Description: Bioclipse in the development branch has OPSIN 1.5.0 exposed with the opsin manager. The intention of this experiment is to update Bioclipse with OPSIN 1.6.0, keeping the opsin manager methods working.

Methods

• update the OPSIN version
• test with the test suite
• publish the patches

Report

I still had a working development environment around. As I installed Eclipse 4.4 a few days earlier, I opened the Eclipse workspace with this version, which triggered an irreversible upgrade of the workspace so that I cannot return to Eclipse 4.3. The test suite was run as “JUnit Plug-in Test” using Eclipse, defined by the AllOpsinManagerPluginTests class. This shows two fails in the APITest test class, related to @TestClass and @TestMethod annotation. Annotation was added and committed as a patch to ensure no fails were reported.

Then the opsin-1.6.0-excludingInChI-jar-with-dependencies.jar was downloaded from the OPSIN download page. This version was selected because the 1.5.0 version excluded the InChI bits too and these is already available from other Bioclipse plugins.
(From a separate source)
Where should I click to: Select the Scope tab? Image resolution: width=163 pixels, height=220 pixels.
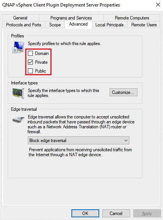tap(55, 25)
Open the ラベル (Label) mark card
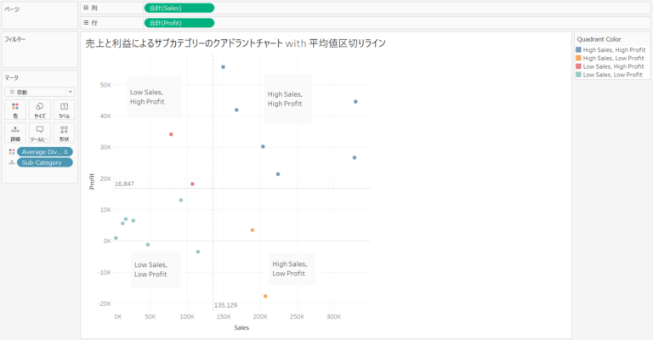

The new jar was copied into the net.bioclipse.opsin’s jar/ folder and .classpatch, MANIFEST.MF, and build.properties were updated accordingly.

The result was successfully testing using the aforementioned AllOpsinManagerPluginTests class and by running Bioclipse itself and using the opsin manager from the JavaScript console with the command ui.open(opsin.parseIUPACName(“benzene”)).

The two patches were made available as pull request 46.

Conclusion:

No special updated were needed and Bioclipse works with OPSIN 1.6.0 just as it did with OPSIN 1.5.0.